• [WORK ORDER]:
Your answer should be every line with the word "model", copied from the data below.

===== DATASET ENTRIES

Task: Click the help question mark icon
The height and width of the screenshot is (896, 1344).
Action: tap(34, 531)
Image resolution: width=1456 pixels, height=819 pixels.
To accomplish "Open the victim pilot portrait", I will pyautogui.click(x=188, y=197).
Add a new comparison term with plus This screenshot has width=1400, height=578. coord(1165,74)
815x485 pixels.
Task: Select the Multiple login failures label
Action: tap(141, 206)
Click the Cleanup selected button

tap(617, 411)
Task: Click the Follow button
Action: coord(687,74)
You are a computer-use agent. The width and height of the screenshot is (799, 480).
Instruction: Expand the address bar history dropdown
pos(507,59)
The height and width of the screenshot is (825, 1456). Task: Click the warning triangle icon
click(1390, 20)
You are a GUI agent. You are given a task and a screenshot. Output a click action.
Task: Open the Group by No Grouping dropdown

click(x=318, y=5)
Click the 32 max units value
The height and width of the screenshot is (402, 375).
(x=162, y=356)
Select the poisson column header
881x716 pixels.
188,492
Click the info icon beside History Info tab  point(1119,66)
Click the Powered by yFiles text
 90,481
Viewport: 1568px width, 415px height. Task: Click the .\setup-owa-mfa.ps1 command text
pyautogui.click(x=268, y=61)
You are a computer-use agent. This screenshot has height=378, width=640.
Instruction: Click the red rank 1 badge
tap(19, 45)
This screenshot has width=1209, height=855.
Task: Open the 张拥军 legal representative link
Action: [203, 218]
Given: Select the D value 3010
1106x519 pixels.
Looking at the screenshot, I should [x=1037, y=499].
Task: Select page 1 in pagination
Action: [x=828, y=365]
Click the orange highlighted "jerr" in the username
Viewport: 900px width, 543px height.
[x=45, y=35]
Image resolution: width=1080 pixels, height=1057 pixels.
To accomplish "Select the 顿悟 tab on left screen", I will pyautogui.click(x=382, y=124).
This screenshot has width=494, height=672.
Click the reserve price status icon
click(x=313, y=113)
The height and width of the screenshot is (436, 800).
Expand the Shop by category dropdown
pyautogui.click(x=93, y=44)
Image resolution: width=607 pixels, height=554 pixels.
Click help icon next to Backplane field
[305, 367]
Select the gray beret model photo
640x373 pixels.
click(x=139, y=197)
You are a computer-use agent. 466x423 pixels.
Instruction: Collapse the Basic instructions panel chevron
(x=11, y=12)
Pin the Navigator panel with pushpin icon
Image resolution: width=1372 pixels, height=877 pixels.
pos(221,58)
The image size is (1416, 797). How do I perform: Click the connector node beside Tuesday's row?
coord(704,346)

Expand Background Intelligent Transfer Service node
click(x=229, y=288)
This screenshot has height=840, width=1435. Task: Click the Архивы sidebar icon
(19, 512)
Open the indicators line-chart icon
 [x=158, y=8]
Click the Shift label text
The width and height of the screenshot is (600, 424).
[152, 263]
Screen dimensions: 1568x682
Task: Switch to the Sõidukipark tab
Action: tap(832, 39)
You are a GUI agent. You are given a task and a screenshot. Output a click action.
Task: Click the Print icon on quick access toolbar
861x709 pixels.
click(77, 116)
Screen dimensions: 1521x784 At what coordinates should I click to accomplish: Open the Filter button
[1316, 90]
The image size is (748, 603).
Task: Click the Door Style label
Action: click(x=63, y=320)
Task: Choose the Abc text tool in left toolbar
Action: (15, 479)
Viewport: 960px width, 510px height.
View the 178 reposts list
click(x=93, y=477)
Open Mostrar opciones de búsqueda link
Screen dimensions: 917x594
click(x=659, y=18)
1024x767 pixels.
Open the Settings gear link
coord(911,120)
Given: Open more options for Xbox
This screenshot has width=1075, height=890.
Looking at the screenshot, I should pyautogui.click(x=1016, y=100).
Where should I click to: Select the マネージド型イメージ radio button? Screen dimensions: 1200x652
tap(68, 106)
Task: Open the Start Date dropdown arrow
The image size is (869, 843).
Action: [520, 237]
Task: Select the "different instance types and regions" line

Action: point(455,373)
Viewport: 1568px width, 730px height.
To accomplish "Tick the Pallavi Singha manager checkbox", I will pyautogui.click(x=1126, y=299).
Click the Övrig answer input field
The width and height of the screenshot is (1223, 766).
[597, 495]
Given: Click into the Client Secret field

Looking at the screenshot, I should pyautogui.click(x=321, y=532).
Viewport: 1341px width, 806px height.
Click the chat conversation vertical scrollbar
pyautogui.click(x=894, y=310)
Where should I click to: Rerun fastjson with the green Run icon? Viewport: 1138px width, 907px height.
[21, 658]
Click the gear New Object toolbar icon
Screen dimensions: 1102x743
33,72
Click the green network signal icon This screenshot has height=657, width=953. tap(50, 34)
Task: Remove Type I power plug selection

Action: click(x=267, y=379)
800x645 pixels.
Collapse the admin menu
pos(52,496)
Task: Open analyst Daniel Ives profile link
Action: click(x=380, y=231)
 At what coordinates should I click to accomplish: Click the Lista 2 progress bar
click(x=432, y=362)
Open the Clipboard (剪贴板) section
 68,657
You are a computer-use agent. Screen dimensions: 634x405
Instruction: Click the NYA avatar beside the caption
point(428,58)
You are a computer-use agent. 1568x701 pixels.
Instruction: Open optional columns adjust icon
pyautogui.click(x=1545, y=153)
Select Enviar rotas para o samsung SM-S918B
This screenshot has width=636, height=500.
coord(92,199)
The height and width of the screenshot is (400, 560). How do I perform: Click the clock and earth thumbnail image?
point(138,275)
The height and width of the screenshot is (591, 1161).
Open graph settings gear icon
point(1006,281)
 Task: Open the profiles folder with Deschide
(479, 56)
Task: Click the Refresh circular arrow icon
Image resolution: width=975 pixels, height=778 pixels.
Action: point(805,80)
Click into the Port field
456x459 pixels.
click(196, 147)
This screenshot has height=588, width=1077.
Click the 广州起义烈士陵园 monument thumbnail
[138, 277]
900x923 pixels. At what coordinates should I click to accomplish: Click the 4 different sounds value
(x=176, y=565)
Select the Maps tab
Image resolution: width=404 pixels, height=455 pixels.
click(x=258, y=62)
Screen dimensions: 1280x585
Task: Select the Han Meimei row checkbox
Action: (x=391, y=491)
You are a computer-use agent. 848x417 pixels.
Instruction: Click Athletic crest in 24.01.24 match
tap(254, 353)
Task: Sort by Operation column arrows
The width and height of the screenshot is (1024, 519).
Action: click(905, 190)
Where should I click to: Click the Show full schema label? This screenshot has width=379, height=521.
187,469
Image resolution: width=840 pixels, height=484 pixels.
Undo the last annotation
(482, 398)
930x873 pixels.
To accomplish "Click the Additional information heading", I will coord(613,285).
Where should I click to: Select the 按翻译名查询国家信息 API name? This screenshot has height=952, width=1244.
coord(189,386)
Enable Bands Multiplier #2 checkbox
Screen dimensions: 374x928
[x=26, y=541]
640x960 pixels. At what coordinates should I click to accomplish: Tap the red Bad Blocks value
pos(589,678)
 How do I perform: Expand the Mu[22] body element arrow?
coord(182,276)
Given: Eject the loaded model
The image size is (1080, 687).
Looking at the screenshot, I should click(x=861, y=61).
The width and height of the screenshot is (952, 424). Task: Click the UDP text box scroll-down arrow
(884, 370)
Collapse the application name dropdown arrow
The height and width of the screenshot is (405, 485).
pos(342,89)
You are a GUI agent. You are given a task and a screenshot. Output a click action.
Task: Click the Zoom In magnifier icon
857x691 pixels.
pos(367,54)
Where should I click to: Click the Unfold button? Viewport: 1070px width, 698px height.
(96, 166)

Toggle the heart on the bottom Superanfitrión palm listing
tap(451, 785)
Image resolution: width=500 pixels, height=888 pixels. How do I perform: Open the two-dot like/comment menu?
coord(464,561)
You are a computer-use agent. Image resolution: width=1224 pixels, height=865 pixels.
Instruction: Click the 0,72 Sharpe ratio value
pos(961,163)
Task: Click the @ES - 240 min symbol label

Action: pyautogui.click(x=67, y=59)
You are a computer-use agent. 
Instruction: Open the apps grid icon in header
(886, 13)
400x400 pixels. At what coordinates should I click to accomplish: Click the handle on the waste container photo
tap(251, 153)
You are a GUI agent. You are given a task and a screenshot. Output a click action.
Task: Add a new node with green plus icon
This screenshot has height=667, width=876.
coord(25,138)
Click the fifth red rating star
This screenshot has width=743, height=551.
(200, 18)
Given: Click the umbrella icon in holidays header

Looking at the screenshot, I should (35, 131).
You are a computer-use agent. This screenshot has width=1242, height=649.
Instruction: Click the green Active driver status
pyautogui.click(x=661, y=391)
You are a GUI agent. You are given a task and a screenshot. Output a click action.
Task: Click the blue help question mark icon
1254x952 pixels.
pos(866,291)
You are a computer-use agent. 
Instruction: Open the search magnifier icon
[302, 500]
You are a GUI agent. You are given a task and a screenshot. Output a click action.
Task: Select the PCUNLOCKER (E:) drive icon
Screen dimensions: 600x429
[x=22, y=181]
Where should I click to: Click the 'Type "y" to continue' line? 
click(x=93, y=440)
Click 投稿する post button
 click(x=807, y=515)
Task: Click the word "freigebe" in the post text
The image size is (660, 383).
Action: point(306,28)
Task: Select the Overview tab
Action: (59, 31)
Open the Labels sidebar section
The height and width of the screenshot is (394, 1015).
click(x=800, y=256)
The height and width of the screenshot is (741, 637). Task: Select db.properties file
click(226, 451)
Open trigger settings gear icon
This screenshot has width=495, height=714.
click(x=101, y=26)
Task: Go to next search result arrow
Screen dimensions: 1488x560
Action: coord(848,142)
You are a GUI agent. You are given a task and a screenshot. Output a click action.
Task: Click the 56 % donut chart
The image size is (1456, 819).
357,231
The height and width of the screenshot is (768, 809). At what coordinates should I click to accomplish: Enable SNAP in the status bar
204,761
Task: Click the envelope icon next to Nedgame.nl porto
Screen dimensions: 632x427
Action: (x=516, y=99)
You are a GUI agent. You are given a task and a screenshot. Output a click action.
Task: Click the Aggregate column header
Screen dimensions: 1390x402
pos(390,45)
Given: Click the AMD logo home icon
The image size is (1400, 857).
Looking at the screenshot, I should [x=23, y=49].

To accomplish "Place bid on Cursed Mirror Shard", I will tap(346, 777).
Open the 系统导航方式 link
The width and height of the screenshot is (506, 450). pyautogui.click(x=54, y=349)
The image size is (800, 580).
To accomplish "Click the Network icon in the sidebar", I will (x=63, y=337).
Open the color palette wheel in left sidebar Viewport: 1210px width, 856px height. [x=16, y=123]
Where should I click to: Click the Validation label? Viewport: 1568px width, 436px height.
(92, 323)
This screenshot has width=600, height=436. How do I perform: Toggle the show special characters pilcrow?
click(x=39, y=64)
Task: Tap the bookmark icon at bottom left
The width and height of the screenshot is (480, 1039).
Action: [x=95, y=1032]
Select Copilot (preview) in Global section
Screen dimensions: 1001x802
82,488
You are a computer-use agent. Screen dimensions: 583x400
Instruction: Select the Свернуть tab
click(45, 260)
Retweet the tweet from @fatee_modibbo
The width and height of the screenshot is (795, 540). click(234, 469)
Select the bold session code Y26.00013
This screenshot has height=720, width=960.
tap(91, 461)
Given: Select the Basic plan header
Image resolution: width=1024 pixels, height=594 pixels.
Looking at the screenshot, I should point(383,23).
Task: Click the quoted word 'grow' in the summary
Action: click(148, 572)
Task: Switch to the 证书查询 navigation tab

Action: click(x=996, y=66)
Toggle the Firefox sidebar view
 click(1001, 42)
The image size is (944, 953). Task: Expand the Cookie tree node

==========

• [WRITTEN ANSWER]:
Select the gray beret model photo
Given: Eject the loaded model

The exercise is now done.